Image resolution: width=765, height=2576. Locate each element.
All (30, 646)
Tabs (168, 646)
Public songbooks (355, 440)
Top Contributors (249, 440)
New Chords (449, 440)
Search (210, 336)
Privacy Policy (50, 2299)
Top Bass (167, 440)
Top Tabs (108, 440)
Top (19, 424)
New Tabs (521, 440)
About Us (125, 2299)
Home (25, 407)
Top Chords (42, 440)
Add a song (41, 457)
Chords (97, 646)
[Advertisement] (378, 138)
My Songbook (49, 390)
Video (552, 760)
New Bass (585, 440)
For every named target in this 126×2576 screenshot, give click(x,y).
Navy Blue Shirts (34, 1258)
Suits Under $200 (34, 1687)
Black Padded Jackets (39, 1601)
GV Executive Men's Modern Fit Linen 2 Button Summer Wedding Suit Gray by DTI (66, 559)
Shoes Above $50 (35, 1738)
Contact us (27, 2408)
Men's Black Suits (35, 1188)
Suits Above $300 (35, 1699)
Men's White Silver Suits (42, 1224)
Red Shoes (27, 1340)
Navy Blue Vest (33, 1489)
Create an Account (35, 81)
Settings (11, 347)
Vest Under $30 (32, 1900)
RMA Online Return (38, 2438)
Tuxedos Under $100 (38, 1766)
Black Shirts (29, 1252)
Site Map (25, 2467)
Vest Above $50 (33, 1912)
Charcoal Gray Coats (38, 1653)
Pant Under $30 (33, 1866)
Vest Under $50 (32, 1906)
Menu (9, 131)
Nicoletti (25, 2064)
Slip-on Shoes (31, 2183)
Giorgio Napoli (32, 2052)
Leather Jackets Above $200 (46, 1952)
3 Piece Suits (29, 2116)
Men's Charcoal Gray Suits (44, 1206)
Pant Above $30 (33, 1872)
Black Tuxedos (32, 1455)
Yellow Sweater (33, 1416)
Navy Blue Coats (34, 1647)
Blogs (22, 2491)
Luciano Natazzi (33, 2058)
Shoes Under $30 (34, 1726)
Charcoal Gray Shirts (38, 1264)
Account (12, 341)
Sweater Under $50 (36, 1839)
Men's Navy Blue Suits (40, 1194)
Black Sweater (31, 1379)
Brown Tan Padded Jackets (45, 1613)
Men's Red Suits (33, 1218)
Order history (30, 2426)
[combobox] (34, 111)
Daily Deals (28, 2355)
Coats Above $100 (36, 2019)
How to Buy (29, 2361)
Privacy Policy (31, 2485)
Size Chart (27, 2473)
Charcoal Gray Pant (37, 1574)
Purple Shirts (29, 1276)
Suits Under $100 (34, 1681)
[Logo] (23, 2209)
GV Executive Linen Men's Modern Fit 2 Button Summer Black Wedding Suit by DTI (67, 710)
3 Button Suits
◆ ◆ ◆ ◆
> _Problem description_:
In full and word for word, set down the records shown above.

> _Answer for the task_:
Image resolution: width=765, height=2576. Locate each element.
All (30, 646)
Tabs (168, 646)
Public songbooks (355, 440)
Top Contributors (249, 440)
New Chords (449, 440)
Search (210, 336)
Privacy Policy (50, 2299)
Top Bass (167, 440)
Top Tabs (108, 440)
Top (19, 424)
New Tabs (521, 440)
About Us (125, 2299)
Home (25, 407)
Top Chords (42, 440)
Add a song (41, 457)
Chords (97, 646)
[Advertisement] (378, 138)
My Songbook (49, 390)
Video (552, 760)
New Bass (585, 440)
For every named target in this 126×2576 screenshot, give click(x,y).
Navy Blue Shirts (34, 1258)
Suits Under $200 (34, 1687)
Black Padded Jackets (39, 1601)
GV Executive Men's Modern Fit Linen 2 Button Summer Wedding Suit Gray by DTI (66, 559)
Shoes Above $50 (35, 1738)
Contact us (27, 2408)
Men's Black Suits (35, 1188)
Suits Above $300 (35, 1699)
Men's White Silver Suits (42, 1224)
Red Shoes (27, 1340)
Navy Blue Vest (33, 1489)
Create an Account (35, 81)
Settings (11, 347)
Vest Under $30 (32, 1900)
RMA Online Return (38, 2438)
Tuxedos Under $100 (38, 1766)
Black Shirts (29, 1252)
Site Map (25, 2467)
Vest Above $50 (33, 1912)
Charcoal Gray Coats (38, 1653)
Pant Under $30 (33, 1866)
Vest Under $50 (32, 1906)
Menu (9, 131)
Nicoletti (25, 2064)
Slip-on Shoes (31, 2183)
Giorgio Napoli (32, 2052)
Leather Jackets Above $200 (46, 1952)
3 Piece Suits (29, 2116)
Men's Charcoal Gray Suits (44, 1206)
Pant Above $30 (33, 1872)
Black Tuxedos (32, 1455)
Yellow Sweater (33, 1416)
Navy Blue Coats (34, 1647)
Blogs (22, 2491)
Luciano Natazzi (33, 2058)
Shoes Under $30 (34, 1726)
Charcoal Gray Shirts (38, 1264)
Account (12, 341)
Sweater Under $50 (36, 1839)
Men's Navy Blue Suits (40, 1194)
Black Sweater (31, 1379)
Brown Tan Padded Jackets (45, 1613)
Men's Red Suits (33, 1218)
Order history (30, 2426)
[combobox] (34, 111)
Daily Deals (28, 2355)
Coats Above $100 (36, 2019)
How to Buy (29, 2361)
Privacy Policy (31, 2485)
Size Chart (27, 2473)
Charcoal Gray Pant (37, 1574)
Purple Shirts (29, 1276)
Suits Under $100 (34, 1681)
[Logo] (23, 2209)
GV Executive Linen Men's Modern Fit 2 Button Summer Black Wedding Suit by DTI (67, 710)
3 Button Suits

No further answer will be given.